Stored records
BEGIN

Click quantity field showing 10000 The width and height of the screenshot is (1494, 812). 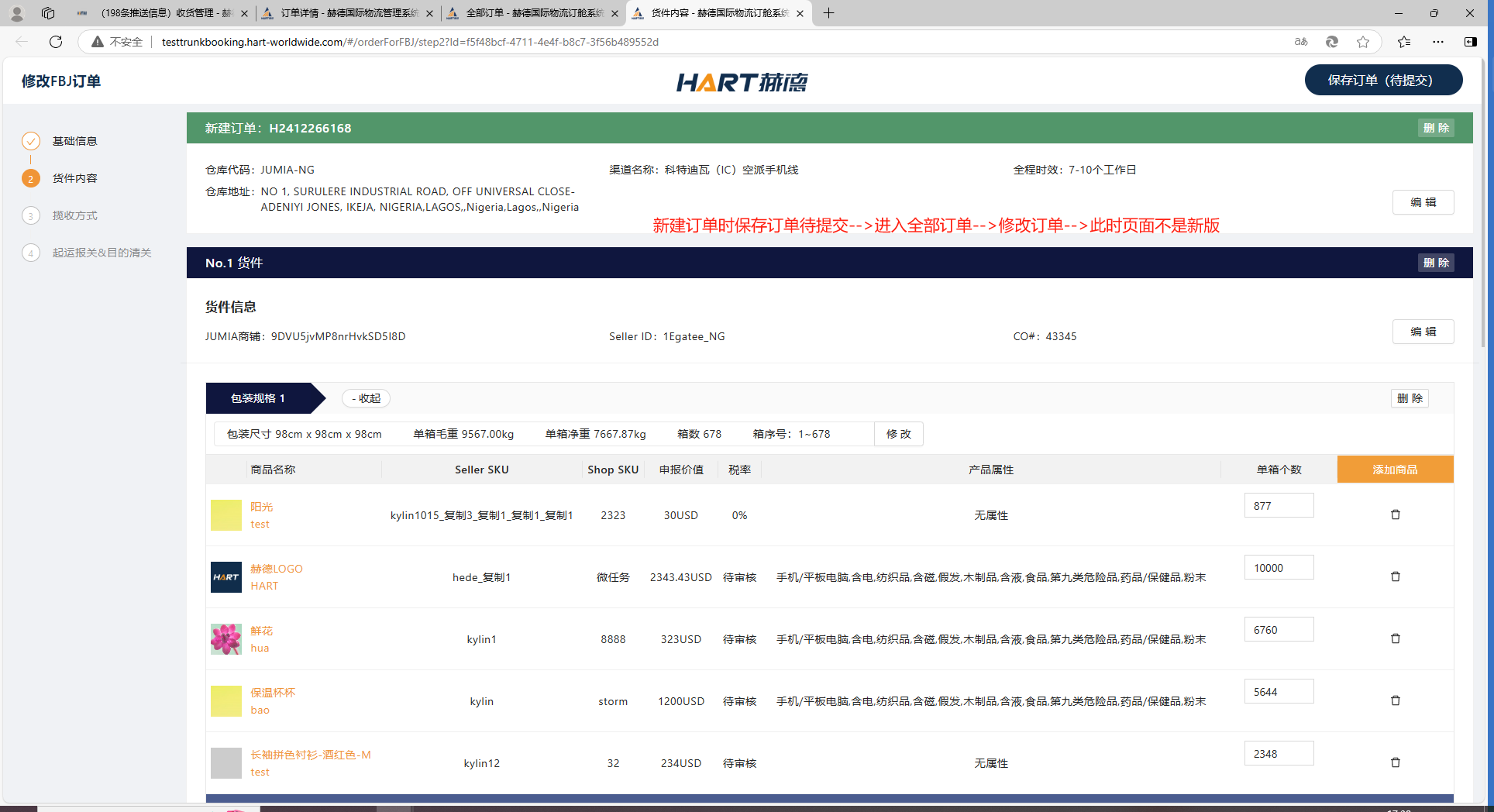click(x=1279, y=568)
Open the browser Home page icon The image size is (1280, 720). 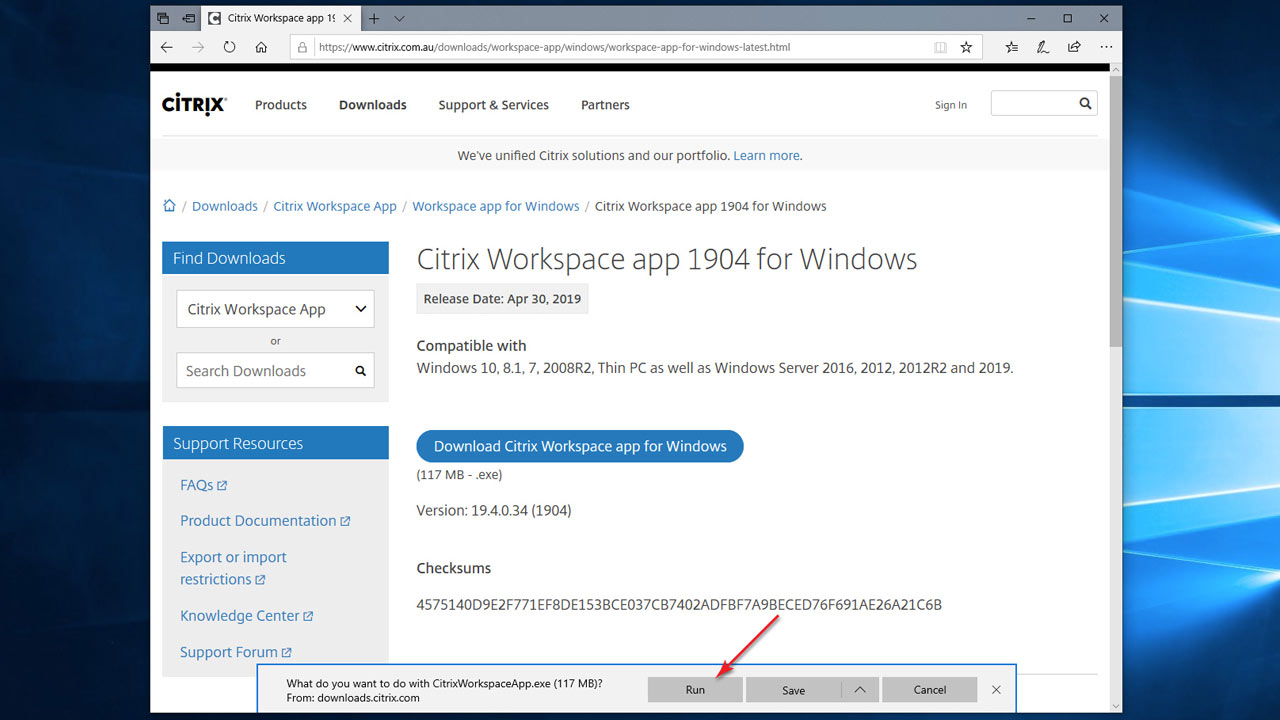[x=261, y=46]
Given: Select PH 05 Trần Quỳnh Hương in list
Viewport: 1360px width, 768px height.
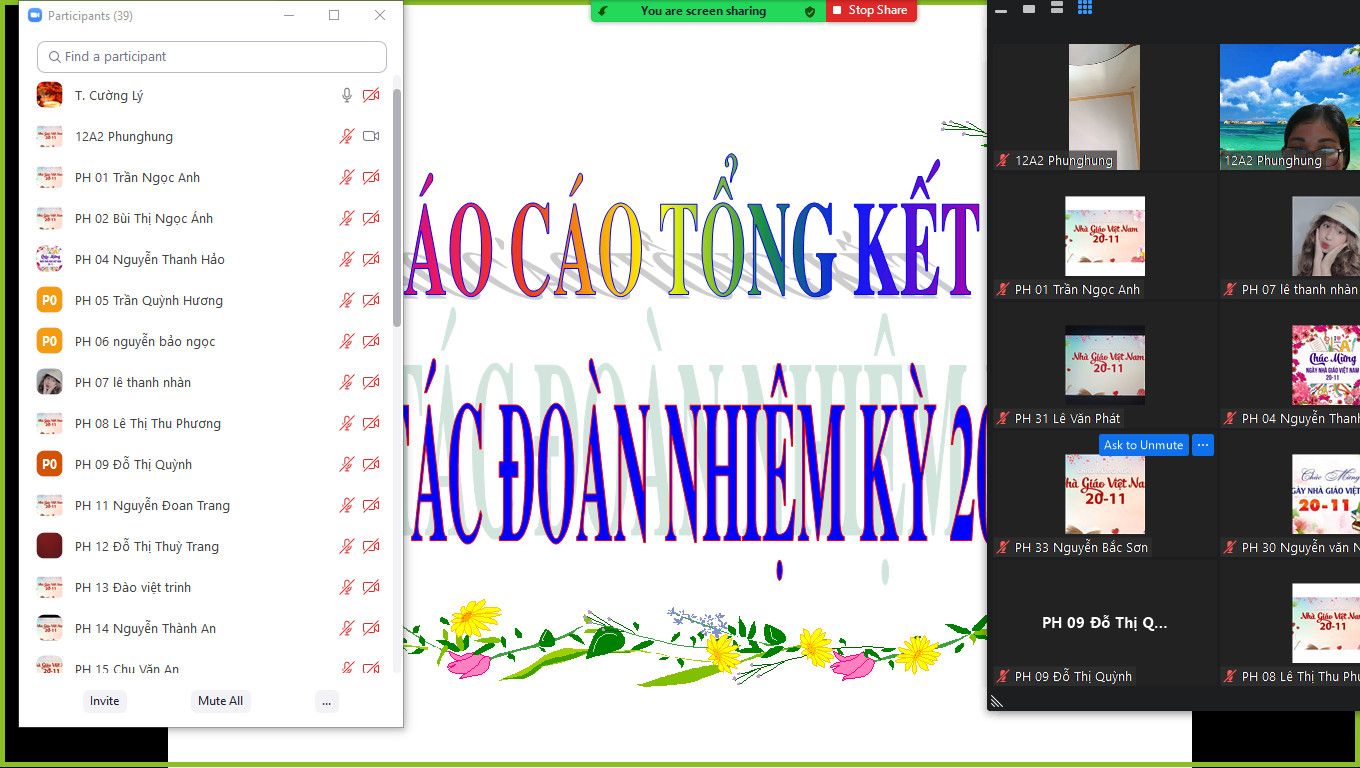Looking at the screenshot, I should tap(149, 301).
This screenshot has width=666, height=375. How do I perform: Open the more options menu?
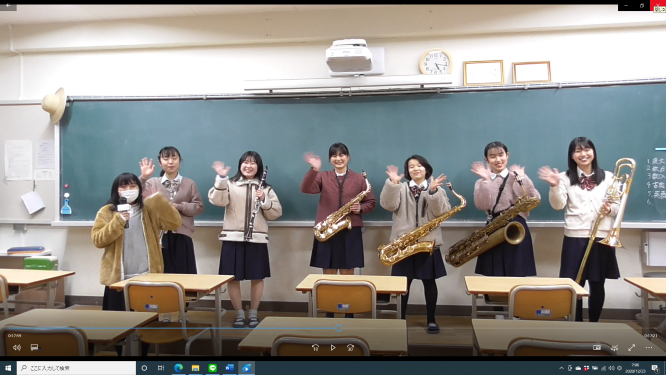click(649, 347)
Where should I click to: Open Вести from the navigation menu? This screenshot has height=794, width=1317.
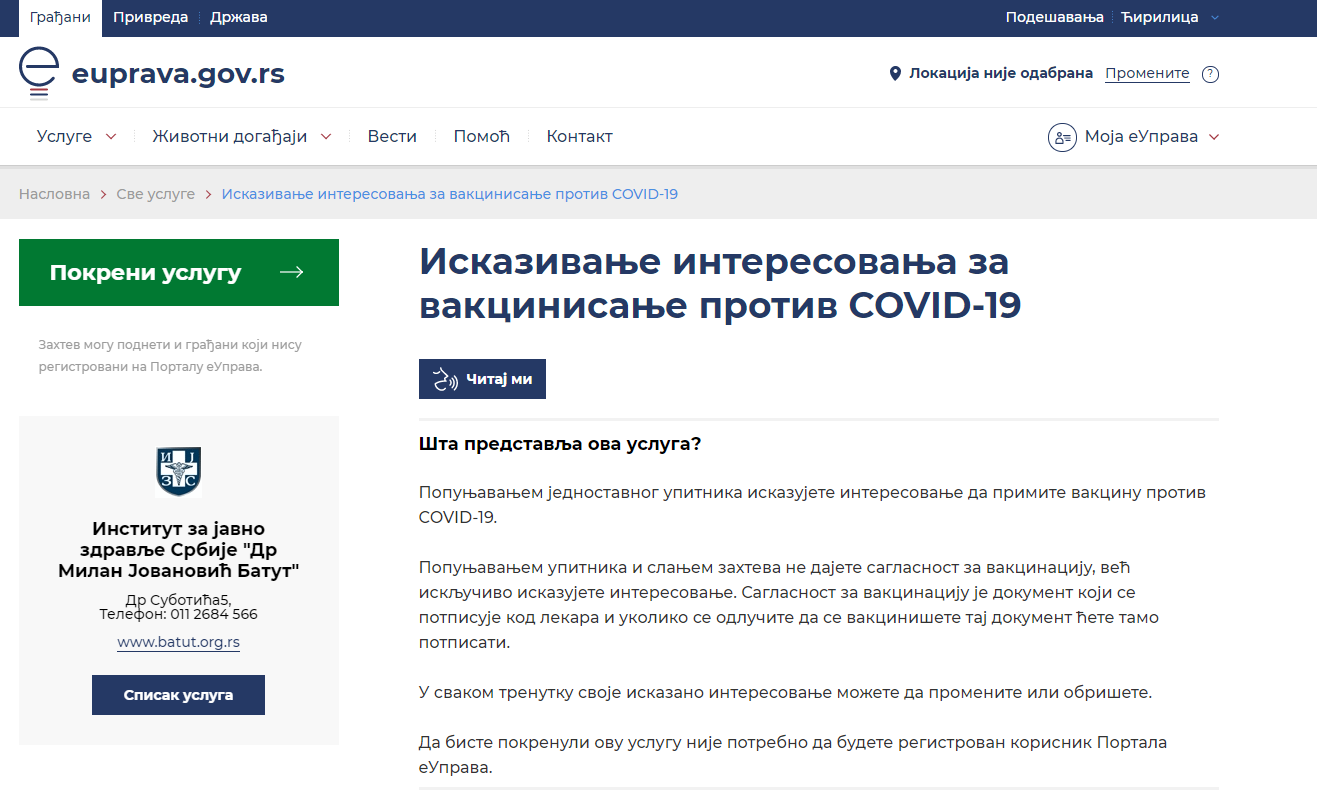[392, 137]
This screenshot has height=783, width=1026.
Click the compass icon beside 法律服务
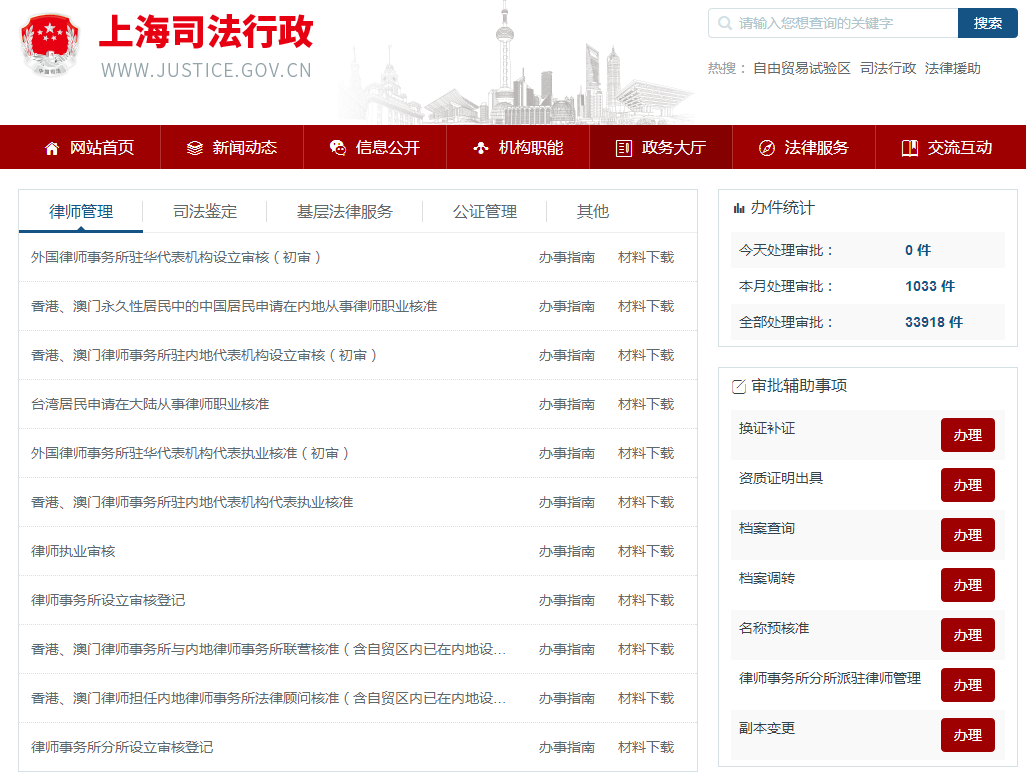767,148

END

◆ EXERCISE AIM:
Please reproduce exactly, and nothing more, the lines from the one containing "This screenshot has height=783, width=1026." through the last line of the entries, both included; pictures stay out.

◆ SOLUTION FOR THIS PROBLEM:
This screenshot has height=783, width=1026.
Click the compass icon beside 法律服务
767,148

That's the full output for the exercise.